Task prompt:
Below are records that contain pictures; transcribe the text exactly and omit the pictures.

Data extracted from a collection
■ ■ ■ ■ ■ ■ ■

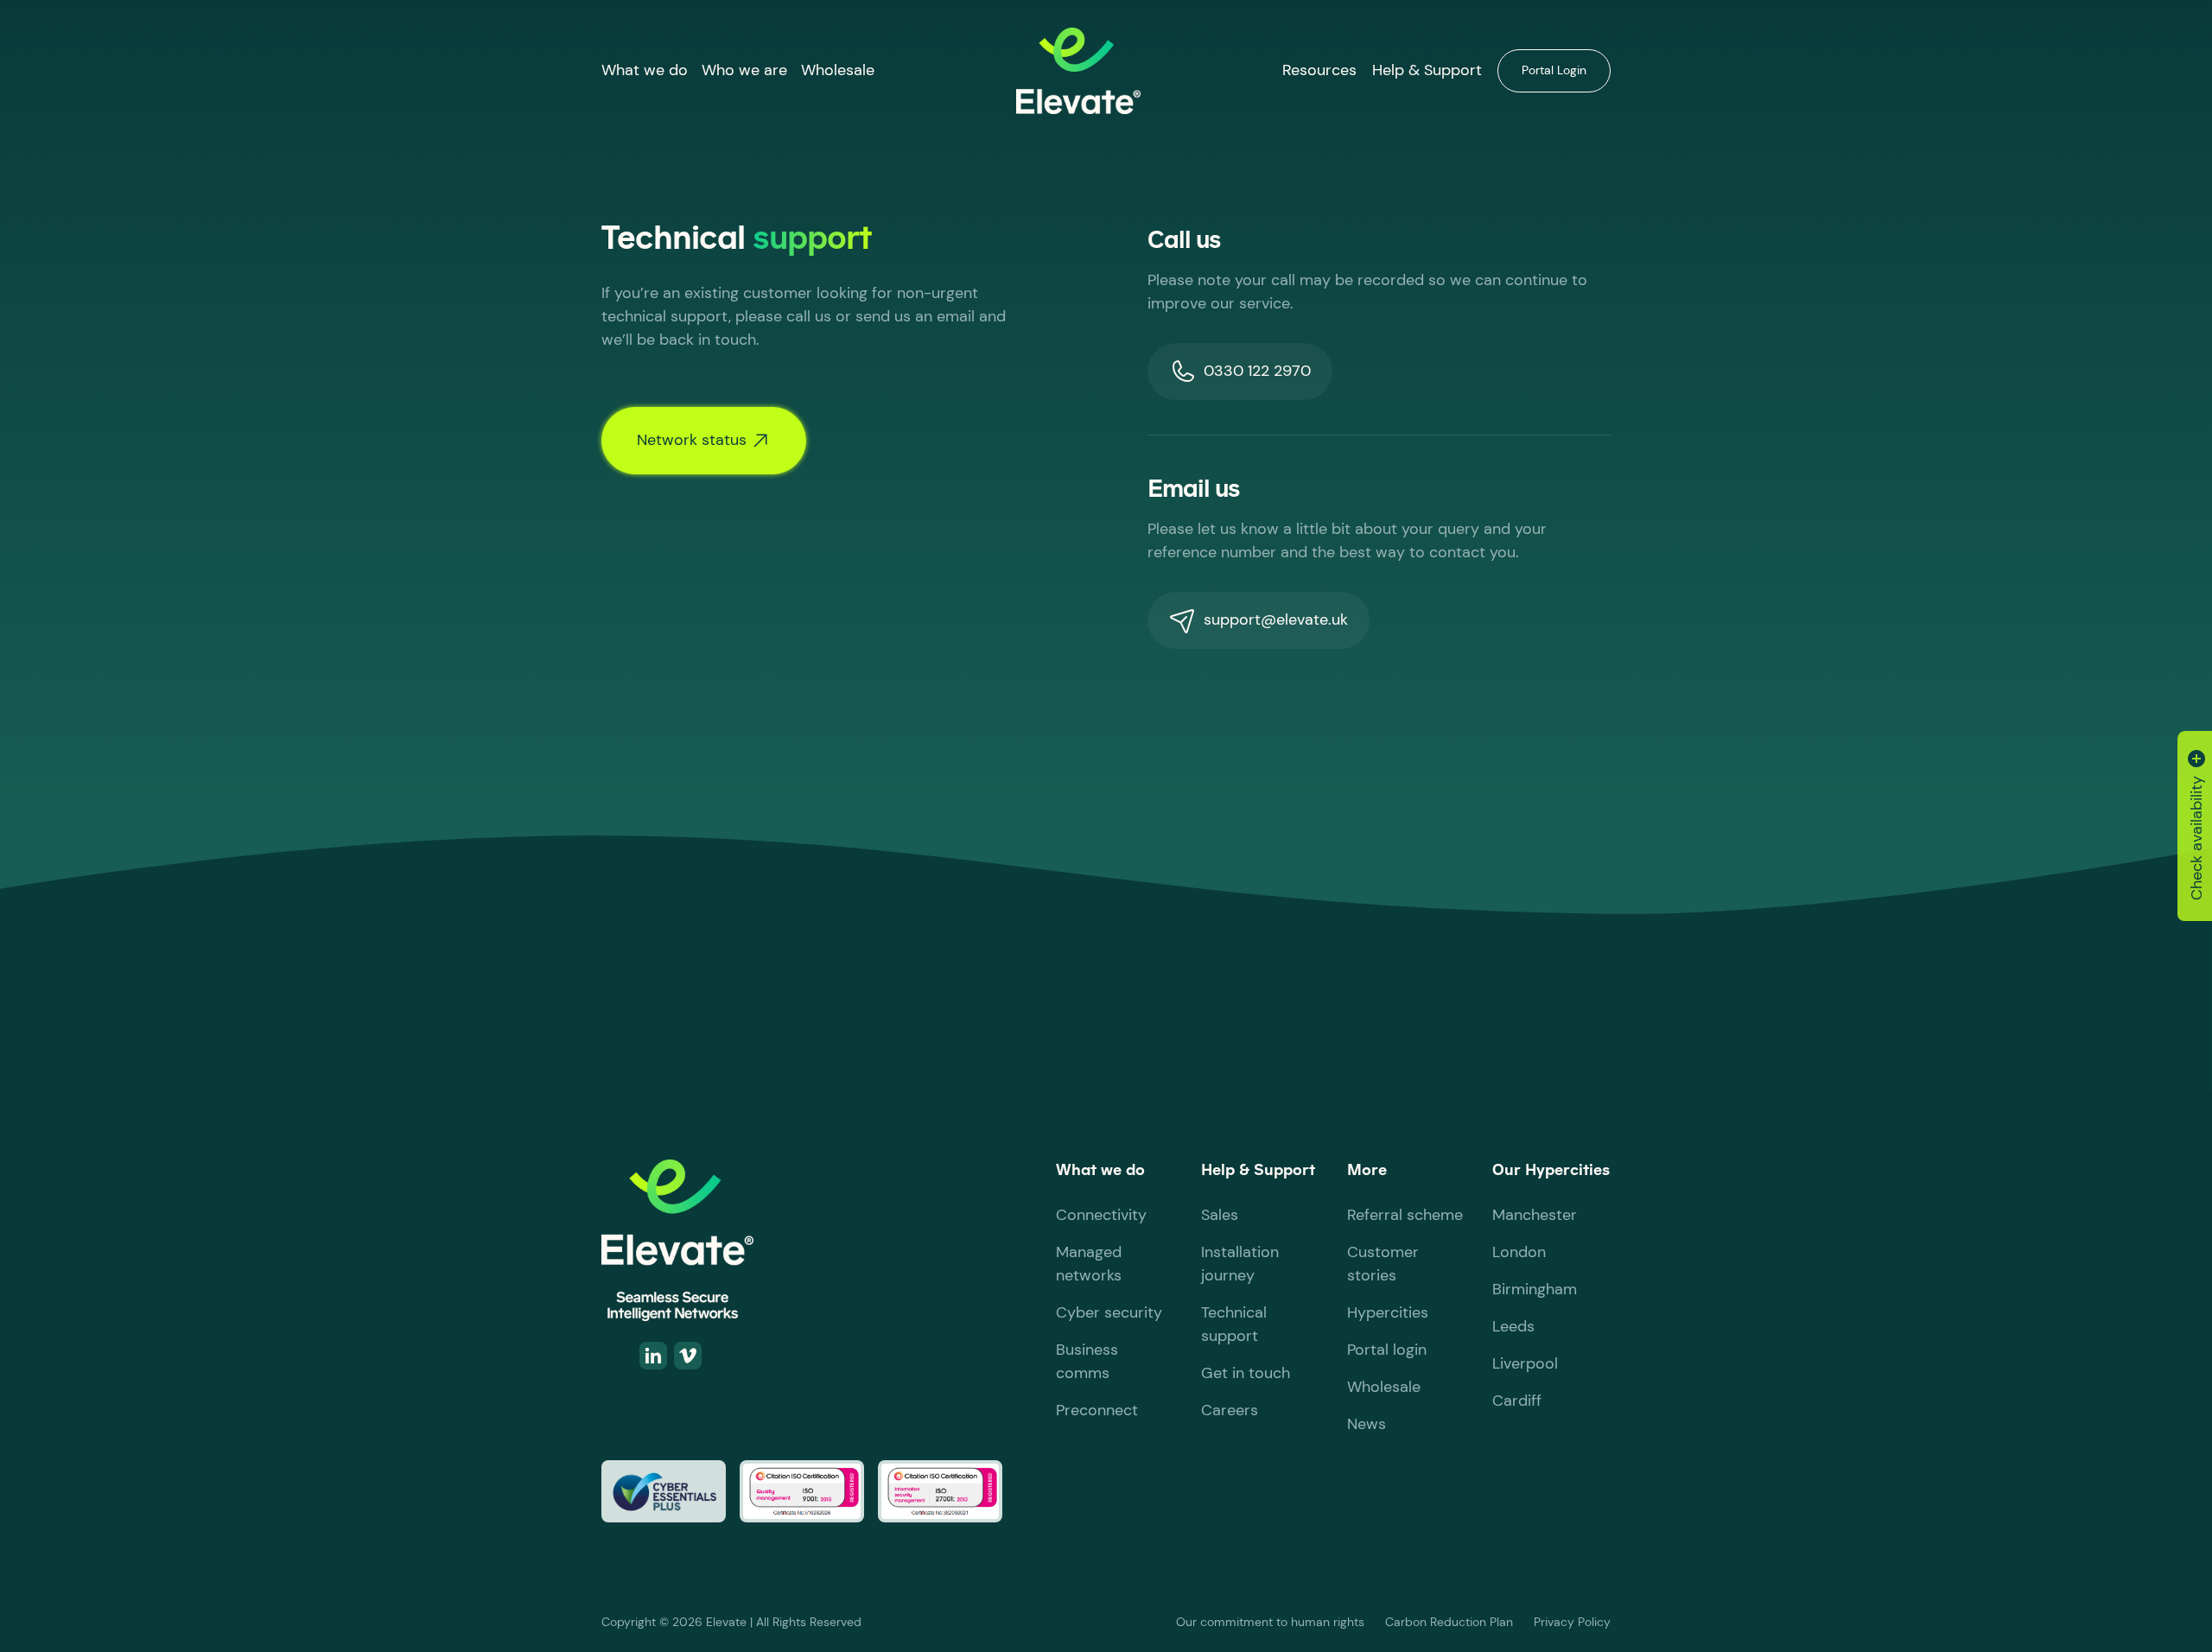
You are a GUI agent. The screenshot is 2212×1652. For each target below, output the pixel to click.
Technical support (1234, 1324)
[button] (644, 70)
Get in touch (1245, 1373)
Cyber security (1109, 1312)
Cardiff (1516, 1400)
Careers (1229, 1410)
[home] (1078, 71)
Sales (1219, 1214)
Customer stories (1383, 1264)
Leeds (1513, 1326)
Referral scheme (1405, 1214)
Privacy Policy (1572, 1622)
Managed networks (1089, 1264)
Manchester (1534, 1214)
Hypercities (1387, 1312)
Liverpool (1525, 1363)
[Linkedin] (653, 1355)
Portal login (1387, 1349)
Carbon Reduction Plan (1449, 1622)
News (1366, 1424)
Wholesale (837, 70)
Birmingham (1534, 1289)
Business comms (1087, 1361)
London (1519, 1252)
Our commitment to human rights (1270, 1622)
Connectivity (1101, 1214)
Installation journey (1240, 1264)
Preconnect (1097, 1410)
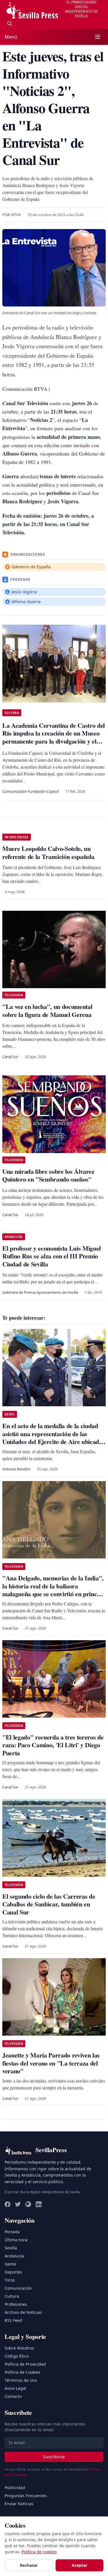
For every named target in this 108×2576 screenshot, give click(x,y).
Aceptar (79, 2565)
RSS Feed (13, 2320)
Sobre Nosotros (19, 2348)
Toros (10, 2280)
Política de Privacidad (25, 2364)
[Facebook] (7, 2204)
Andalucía (14, 2256)
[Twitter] (18, 2204)
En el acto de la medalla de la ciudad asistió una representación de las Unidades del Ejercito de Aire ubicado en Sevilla (52, 1437)
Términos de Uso (21, 2380)
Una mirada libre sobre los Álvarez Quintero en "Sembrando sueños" (48, 1175)
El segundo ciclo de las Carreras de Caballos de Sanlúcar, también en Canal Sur (48, 1904)
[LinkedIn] (38, 2204)
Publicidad (15, 2487)
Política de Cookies (22, 2372)
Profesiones (16, 2304)
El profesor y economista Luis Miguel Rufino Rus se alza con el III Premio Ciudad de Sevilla (51, 1256)
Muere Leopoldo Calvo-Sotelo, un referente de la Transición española (48, 852)
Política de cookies (39, 2551)
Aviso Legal (15, 2388)
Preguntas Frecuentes (26, 2495)
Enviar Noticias (19, 2503)
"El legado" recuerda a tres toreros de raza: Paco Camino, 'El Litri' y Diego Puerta (52, 1745)
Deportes (13, 2272)
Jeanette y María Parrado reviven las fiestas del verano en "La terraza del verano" (51, 2063)
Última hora (16, 2239)
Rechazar (29, 2565)
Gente (10, 2264)
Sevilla (11, 2248)
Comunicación (18, 2288)
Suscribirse (54, 2456)
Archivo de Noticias (23, 2312)
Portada (12, 2231)
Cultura (12, 2296)
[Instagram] (28, 2204)
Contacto (13, 2396)
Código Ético (17, 2356)
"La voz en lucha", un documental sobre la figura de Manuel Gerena (47, 1010)
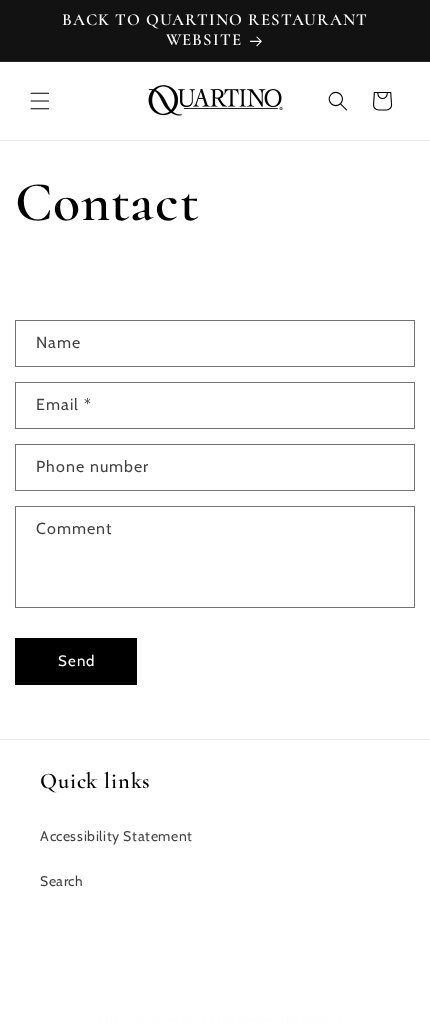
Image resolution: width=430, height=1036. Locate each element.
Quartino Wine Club (183, 1019)
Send (76, 661)
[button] (40, 101)
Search (62, 881)
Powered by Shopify (291, 1019)
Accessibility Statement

■ ■ ■ ■ ■ ■ ■

Task solution:
You are a GUI agent. The screenshot is 2212×1652. For each target below, output the pixel to click.
Technical support (1234, 1324)
[button] (644, 70)
Get in touch (1245, 1373)
Cyber security (1109, 1312)
Cardiff (1516, 1400)
Careers (1229, 1410)
[home] (1078, 71)
Sales (1219, 1214)
Customer stories (1383, 1264)
Leeds (1513, 1326)
Referral scheme (1405, 1214)
Privacy Policy (1572, 1622)
Managed networks (1089, 1264)
Manchester (1534, 1214)
Hypercities (1387, 1312)
Liverpool (1525, 1363)
[Linkedin] (653, 1355)
Portal login (1387, 1349)
Carbon Reduction Plan (1449, 1622)
News (1366, 1424)
Wholesale (837, 70)
Birmingham (1534, 1289)
Business comms (1087, 1361)
London (1519, 1252)
Our commitment to human rights (1270, 1622)
Connectivity (1101, 1214)
Installation journey (1240, 1264)
Preconnect (1097, 1410)
For every named target in this 108×2576 screenshot, give click(x,y).
Aceptar (79, 2565)
RSS Feed (13, 2320)
Sobre Nosotros (19, 2348)
Toros (10, 2280)
Política de Privacidad (25, 2364)
[Facebook] (7, 2204)
Andalucía (14, 2256)
[Twitter] (18, 2204)
En el acto de la medalla de la ciudad asistió una representación de las Unidades del Ejercito de Aire ubicado en Sevilla (52, 1437)
Términos de Uso (21, 2380)
Una mirada libre sobre los Álvarez Quintero en "Sembrando sueños" (48, 1175)
El segundo ciclo de las Carreras de Caballos de Sanlúcar, también en Canal Sur (48, 1904)
[LinkedIn] (38, 2204)
Publicidad (15, 2487)
Política de Cookies (22, 2372)
Profesiones (16, 2304)
El profesor y economista Luis Miguel Rufino Rus se alza con el III Premio Ciudad de Sevilla (51, 1256)
Muere Leopoldo Calvo-Sotelo, un referente de la Transición española (48, 852)
Política de cookies (39, 2551)
Aviso Legal (15, 2388)
Preguntas Frecuentes (26, 2495)
Enviar Noticias (19, 2503)
"El legado" recuerda a tres toreros de raza: Paco Camino, 'El Litri' y Diego Puerta (52, 1745)
Deportes (13, 2272)
Jeanette y María Parrado reviven las fiestas del verano en "La terraza del verano" (51, 2063)
Última hora (16, 2239)
Rechazar (29, 2565)
Gente (10, 2264)
Sevilla (11, 2248)
Comunicación (18, 2288)
Suscribirse (54, 2456)
Archivo de Noticias (23, 2312)
Portada (12, 2231)
Cultura (12, 2296)
[Instagram] (28, 2204)
Contacto (13, 2396)
Código Ético (17, 2356)
"La voz en lucha", un documental sobre la figura de Manuel Gerena (47, 1010)
Image resolution: width=430, height=1036. Locate each element.
Quartino Wine Club (183, 1019)
Send (76, 661)
[button] (40, 101)
Search (62, 881)
Powered by Shopify (291, 1019)
Accessibility Statement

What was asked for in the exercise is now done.